Kuler is a perfect example of a community done right. The community is this
perfect size and the most involved and valuable contributors encourage, if not
mentor, newcomers who show genuine interest in the site. The Kuler community
has a superficial reputation system, meaning there is no explicit currency or
status. Users on the site build relationships, not status, and I feel
personally responsible for the content I produce there. It's a positive
feedback loop running mostly on respect at Kuler, not a negative one. Points
should be associated to the content of a user and not the user itself as a
means of recognizing quality--isn't the basis of this idea what that whole
crazy internet thing was about back in the 90's?

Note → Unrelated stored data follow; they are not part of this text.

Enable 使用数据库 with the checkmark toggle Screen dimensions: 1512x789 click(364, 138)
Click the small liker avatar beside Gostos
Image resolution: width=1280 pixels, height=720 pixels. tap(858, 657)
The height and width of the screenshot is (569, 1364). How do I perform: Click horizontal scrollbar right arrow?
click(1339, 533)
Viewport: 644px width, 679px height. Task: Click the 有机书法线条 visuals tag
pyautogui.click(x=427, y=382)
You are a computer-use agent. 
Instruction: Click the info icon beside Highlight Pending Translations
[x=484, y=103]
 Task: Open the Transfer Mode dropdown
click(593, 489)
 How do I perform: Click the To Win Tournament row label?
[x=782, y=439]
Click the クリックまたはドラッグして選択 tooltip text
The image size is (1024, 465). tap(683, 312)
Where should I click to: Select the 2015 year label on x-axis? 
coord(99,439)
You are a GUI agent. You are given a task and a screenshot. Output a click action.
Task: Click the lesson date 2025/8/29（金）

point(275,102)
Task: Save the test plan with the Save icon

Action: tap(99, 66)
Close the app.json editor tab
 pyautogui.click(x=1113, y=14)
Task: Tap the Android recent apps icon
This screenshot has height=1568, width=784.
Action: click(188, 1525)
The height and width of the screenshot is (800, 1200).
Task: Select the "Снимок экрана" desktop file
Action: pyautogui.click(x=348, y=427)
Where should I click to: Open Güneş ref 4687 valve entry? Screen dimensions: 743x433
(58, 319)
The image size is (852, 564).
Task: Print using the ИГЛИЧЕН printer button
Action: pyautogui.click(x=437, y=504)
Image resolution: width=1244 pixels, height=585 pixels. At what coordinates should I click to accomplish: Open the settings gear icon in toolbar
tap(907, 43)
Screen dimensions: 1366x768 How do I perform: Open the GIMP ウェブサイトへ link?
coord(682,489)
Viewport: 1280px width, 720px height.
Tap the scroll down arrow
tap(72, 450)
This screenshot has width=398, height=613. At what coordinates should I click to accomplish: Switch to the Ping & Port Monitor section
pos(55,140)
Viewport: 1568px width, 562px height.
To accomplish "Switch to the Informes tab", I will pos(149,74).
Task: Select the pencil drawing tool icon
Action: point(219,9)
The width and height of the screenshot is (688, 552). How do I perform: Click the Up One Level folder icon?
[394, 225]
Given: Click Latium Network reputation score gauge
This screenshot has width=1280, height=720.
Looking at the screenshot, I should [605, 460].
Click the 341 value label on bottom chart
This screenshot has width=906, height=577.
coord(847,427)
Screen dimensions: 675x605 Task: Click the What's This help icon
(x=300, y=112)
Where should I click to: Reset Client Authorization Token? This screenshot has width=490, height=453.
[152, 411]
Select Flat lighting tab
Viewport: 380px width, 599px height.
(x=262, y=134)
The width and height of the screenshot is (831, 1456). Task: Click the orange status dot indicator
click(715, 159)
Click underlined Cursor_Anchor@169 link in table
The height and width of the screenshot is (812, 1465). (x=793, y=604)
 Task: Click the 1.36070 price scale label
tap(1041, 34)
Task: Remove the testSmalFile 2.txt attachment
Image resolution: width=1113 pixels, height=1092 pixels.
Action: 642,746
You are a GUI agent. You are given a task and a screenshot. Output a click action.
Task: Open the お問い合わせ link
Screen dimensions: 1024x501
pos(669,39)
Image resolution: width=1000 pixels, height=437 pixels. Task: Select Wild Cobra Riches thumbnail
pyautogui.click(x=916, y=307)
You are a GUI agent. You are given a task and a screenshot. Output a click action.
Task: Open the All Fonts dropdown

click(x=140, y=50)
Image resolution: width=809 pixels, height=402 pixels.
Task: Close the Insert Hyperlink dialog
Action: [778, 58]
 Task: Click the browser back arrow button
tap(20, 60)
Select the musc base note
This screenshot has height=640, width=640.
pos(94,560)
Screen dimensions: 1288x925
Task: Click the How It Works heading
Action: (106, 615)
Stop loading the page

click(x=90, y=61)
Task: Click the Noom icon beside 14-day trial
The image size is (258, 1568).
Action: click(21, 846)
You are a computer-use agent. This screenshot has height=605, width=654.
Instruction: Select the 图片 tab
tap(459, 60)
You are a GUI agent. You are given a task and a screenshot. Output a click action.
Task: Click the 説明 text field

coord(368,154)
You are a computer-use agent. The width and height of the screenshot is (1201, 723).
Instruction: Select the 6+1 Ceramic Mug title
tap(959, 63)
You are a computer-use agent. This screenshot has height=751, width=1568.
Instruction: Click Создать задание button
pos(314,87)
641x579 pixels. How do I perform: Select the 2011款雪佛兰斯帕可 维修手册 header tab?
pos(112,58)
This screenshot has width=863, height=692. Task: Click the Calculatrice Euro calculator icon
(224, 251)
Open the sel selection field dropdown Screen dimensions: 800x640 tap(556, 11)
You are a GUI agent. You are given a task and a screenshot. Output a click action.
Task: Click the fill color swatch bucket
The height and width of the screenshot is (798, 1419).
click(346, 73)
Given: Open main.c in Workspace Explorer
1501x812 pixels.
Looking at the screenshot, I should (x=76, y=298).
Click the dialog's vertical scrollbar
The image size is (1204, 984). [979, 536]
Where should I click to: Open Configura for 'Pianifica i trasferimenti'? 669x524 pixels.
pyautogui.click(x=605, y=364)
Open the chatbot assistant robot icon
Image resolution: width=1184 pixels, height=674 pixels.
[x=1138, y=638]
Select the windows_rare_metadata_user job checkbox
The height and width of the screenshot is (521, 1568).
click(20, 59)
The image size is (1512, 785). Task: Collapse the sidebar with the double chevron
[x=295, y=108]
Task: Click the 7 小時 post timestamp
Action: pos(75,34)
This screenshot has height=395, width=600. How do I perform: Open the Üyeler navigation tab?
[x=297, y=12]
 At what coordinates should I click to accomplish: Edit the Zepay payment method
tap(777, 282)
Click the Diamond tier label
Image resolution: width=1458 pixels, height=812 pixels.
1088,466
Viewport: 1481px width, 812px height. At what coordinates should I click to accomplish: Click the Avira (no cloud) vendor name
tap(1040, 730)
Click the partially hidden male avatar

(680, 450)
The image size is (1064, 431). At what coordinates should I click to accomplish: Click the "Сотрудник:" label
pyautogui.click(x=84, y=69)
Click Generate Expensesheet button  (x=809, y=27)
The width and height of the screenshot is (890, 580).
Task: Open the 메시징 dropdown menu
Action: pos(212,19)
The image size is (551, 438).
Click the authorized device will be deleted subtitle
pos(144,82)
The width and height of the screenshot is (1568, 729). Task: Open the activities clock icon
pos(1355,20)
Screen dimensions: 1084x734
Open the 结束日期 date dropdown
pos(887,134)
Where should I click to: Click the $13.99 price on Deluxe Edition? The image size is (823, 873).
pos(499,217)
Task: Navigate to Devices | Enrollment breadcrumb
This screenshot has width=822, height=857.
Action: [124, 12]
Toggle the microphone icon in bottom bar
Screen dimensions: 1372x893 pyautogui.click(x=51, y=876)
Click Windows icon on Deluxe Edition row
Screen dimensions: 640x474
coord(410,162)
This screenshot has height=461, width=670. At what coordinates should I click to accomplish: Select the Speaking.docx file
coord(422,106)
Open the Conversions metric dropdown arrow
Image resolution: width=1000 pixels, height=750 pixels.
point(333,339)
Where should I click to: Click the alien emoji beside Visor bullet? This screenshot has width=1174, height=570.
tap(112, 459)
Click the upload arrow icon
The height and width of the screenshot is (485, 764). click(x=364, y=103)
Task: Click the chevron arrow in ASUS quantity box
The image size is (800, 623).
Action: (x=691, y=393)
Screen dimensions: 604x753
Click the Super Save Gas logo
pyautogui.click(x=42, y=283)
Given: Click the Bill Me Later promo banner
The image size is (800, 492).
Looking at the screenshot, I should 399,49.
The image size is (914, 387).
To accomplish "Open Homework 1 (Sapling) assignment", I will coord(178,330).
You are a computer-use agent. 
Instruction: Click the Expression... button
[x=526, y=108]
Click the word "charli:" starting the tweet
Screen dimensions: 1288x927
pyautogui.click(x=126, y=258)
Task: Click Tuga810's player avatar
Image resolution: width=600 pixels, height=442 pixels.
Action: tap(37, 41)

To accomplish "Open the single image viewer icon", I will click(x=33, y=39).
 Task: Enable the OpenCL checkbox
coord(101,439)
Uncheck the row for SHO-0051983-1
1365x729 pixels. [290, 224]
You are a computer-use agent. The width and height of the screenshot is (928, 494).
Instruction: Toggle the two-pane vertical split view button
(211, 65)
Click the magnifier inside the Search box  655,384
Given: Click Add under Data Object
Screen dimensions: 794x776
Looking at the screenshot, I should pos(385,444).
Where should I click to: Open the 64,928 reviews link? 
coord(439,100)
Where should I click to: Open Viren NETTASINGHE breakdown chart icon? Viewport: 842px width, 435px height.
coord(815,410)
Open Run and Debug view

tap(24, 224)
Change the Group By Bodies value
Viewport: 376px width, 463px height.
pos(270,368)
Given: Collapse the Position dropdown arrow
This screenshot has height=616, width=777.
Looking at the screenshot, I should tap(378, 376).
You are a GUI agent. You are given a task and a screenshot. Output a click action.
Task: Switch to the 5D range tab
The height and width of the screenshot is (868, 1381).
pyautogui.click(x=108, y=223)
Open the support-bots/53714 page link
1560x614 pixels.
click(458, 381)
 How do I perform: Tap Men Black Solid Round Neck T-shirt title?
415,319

Some might claim that token economies encourage responsibility but I say they
overwhelmingly generate irresponsibility (if done mediocrely or less) as their
superficiality moves ever closer to reality. Maybe the times have corrupted my
tongue but these electronic reputation systems are increasingly turning into
viable currency that some are willing to exchange real money to possess. If
you decide on incorporating a token economy into a community please make sure
the currency is distributed and controlled by the users. I not sure if anyone
else out there does this but every time I use craigslist I quietly mutter
under my breath "Thank you Craig for keeping it simple."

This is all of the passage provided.